The "irreversibility" consideration does seem stronger here, but I think ultimately rests on a much more radical form of moral uncertainty: it's not just that you should give some (minority) weight to other views, but that you should give significant weight to the possibility that a more ideally rational agent would give almost no weight to such a pro-annihilationist view as this. Some kind of anti-hubris norm along these lines should probably take priority over all of our first-order views. I'm not sure what the best full development of the idea would look like, though. (It seems pretty different from ordinary treatments of moral uncertainty!) Pointers to related discussion would be welcome!

I think a more promising form of suffering-focused ethics would explore some form of "variable value" approach, which avoids annihilationism in principle by allowing harms to be compensated (by sufficient benefits) when the alternative is no population at all, but introduces variable thresholds for various harms being specifically uncompensable by extra benefits beyond those basic thresholds. I'm not sure whether a view of this structure could be made to work, but it seems more worth exploring than pro-annihilationist principles.

River @ 2025-10-07T19:00 (+1)

My main issue here is a linguistic one. I've considered myself a utilitarian for years. I've never seen anything like this UC, though I think I agree with it, and with a stronger version of premise 4 that does insist on something like a mapping to the real numbers. You are essentially constructing an ethical theory, which very intentionally insists that there is no amount good that can offset certain bads, and trying to shove it under the label "utilitarian". Why? What is your motivation? I don't get that. We already have a label for such ethical theories, deontology. The usefulness of having the label "utilitarian" is precisely to pick out those ethical theories that do at least in principle allow offsetting any bad with a sufficient good. That is a very central question on which people's ethical intuitions and judgments differ, and which this language of utilitarianism and deontology has been created to describe. This is where one of realities joints is. 

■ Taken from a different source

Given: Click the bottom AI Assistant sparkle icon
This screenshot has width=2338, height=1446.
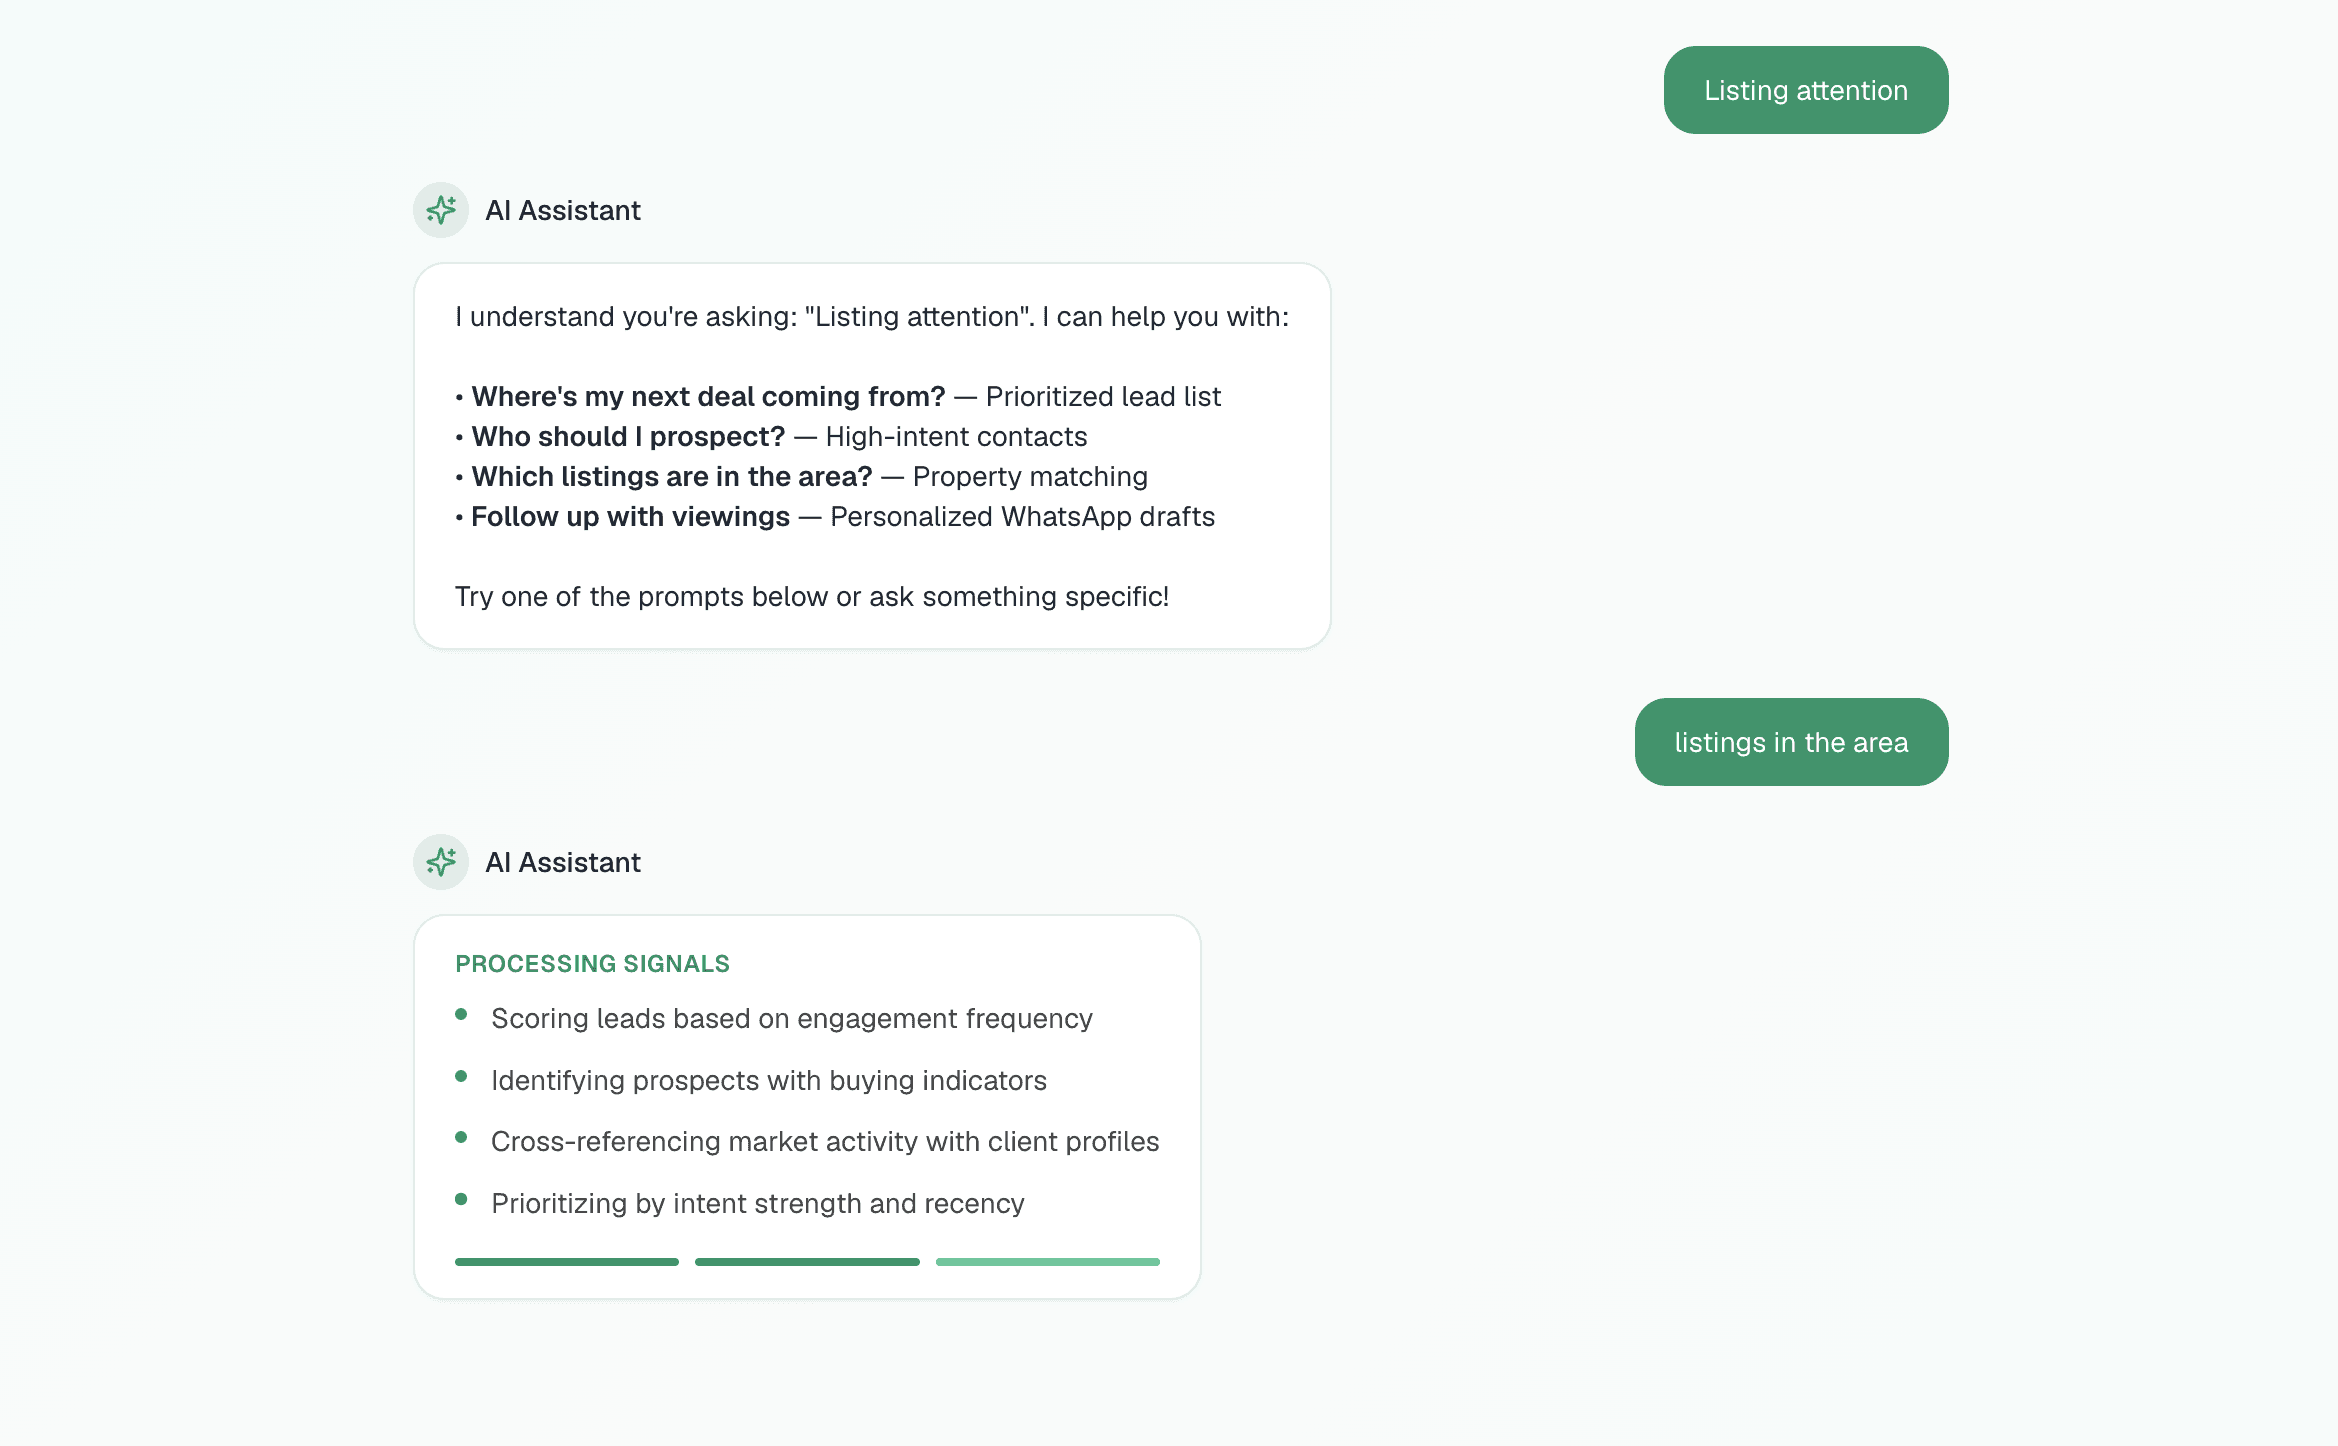Looking at the screenshot, I should [440, 862].
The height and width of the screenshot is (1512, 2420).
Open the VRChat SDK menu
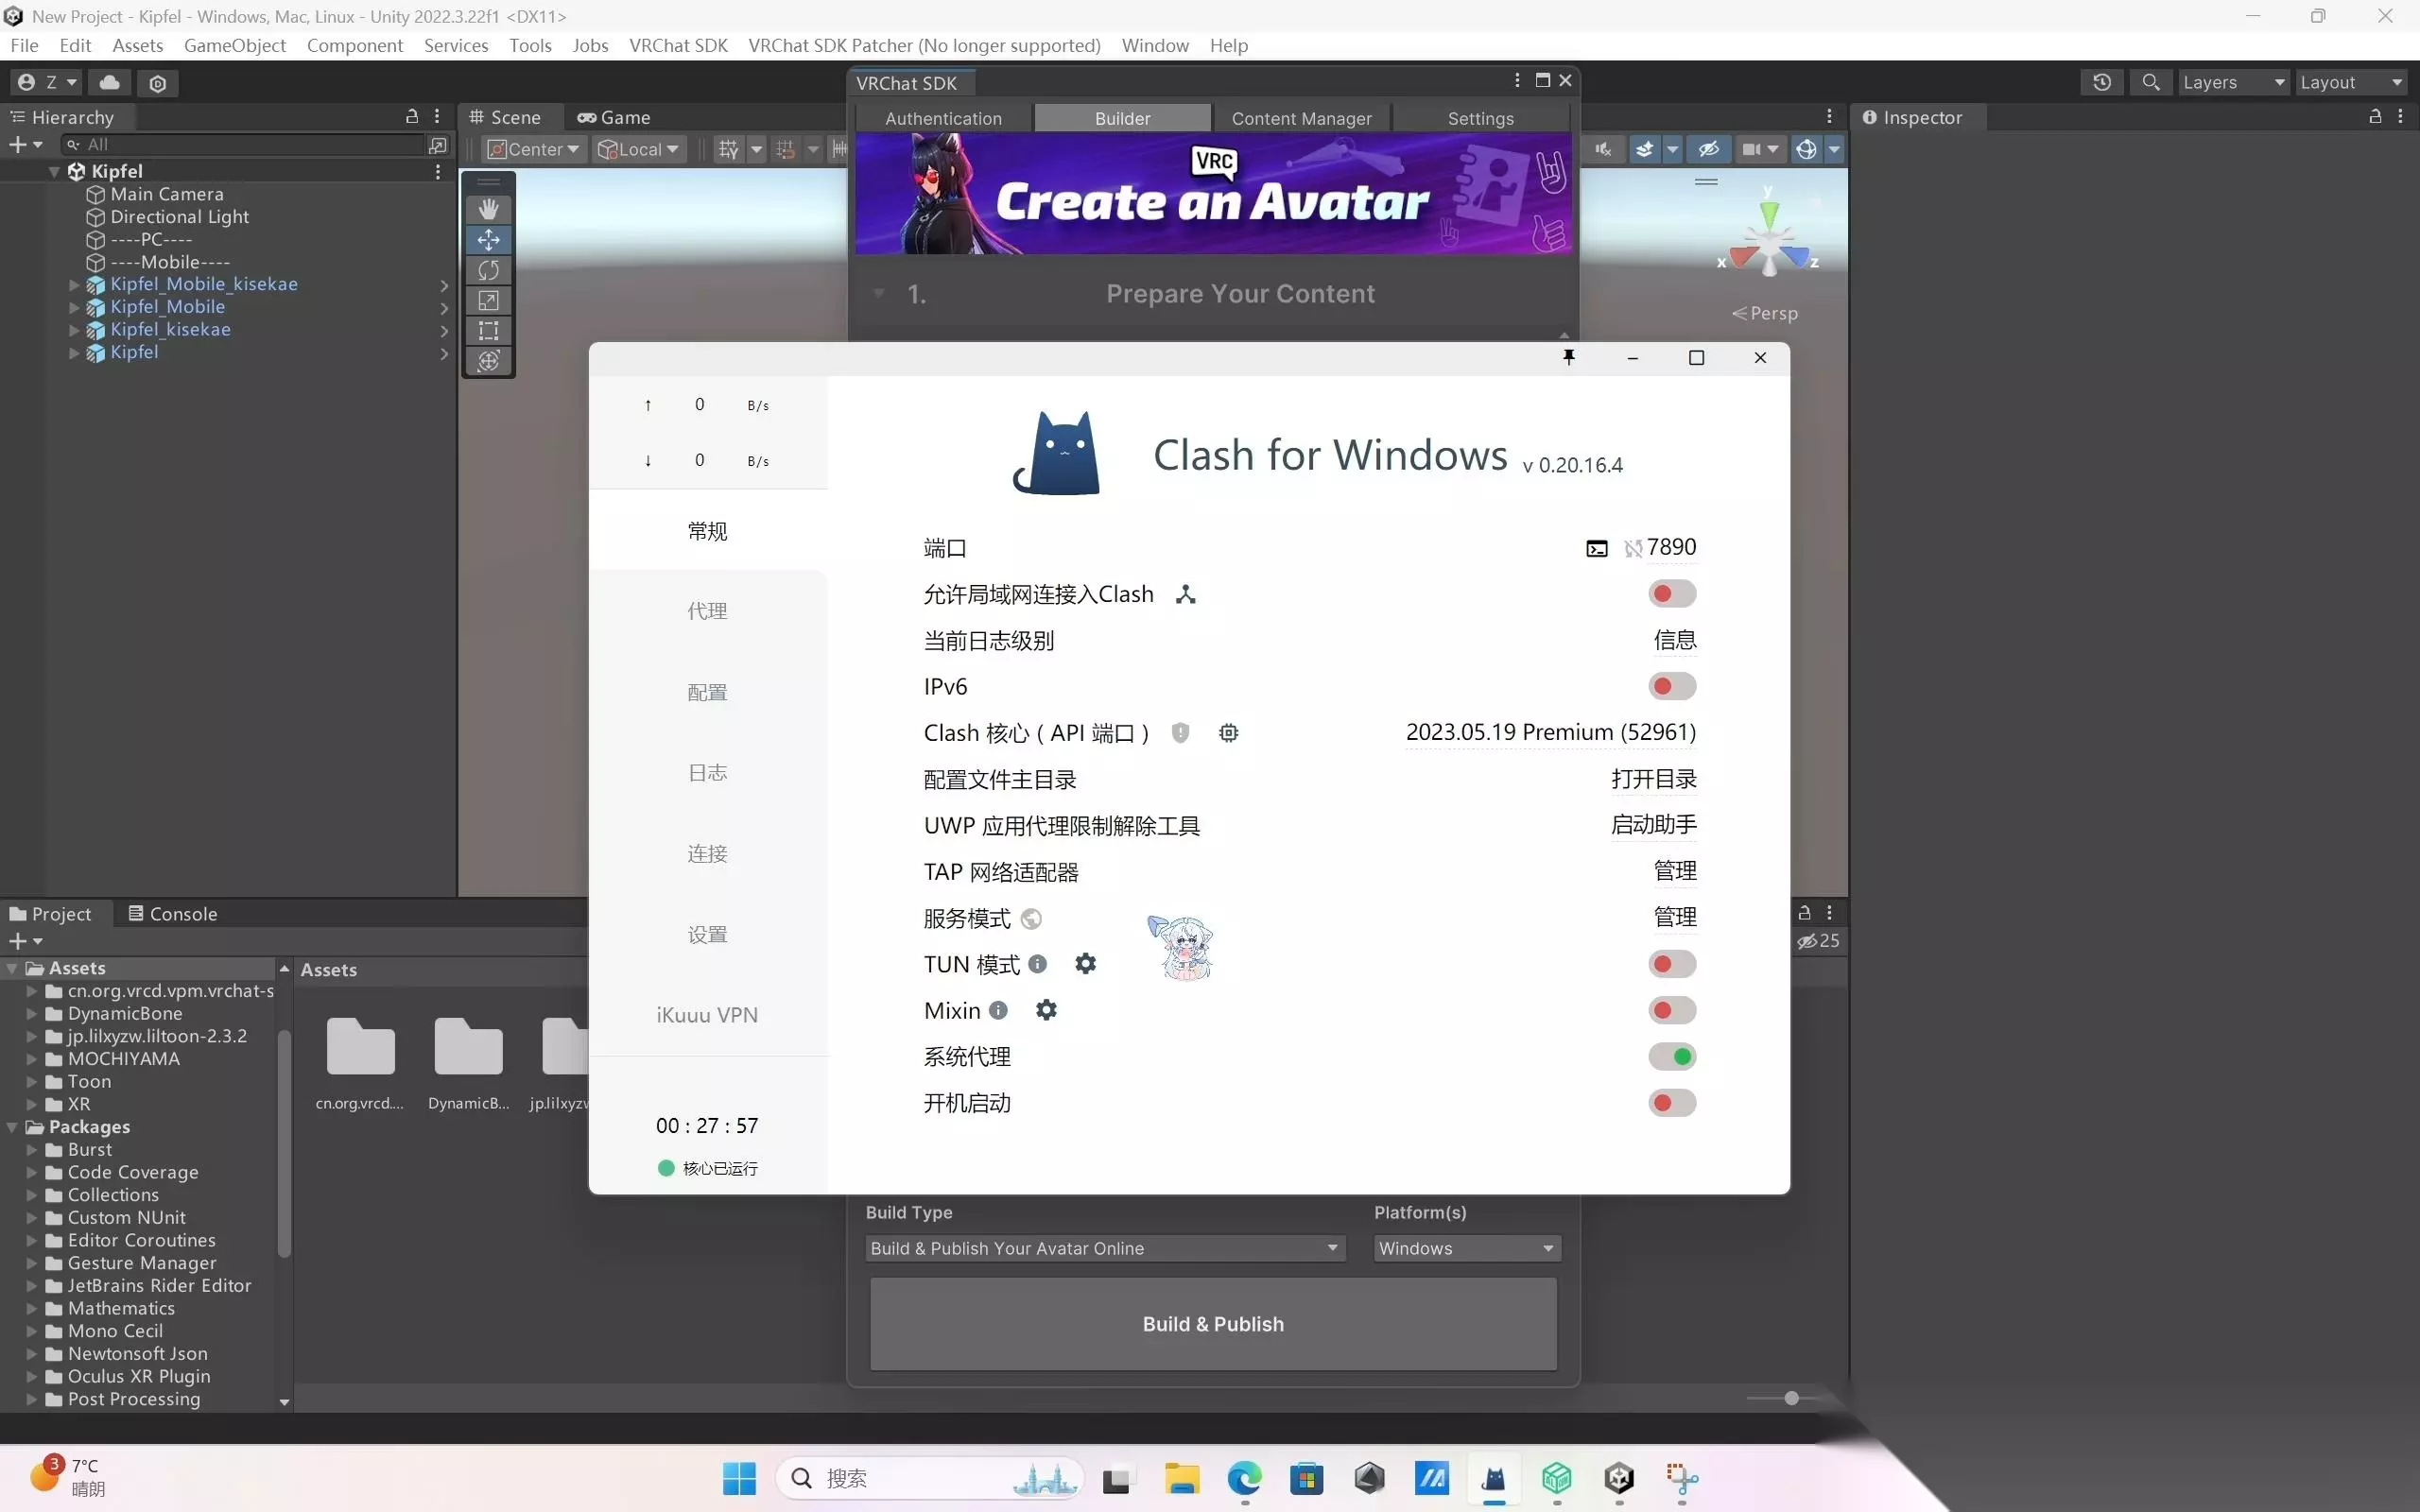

For myself, I do not share your view that some bads cannot be offset. When you talk of 70 years of the worst suffering in exchange for extreme happiness until the heat death of the universe, I would jump on that deal in a heartbeat. There is no part of me that questions whether that is a worthwhile trade. I cannot connect with your stated rejection of it. And I want to have labels like "utiliarian" and "effective altruist" to allow me to find and cooperate with others who are like me in this regard. Your attempt to get your view under these labels seems both destructive of my ability to do that, and likely unproductive for you as well. Why don't you want to just use other more natural labels like "deontology" to find and cooperate with others like you?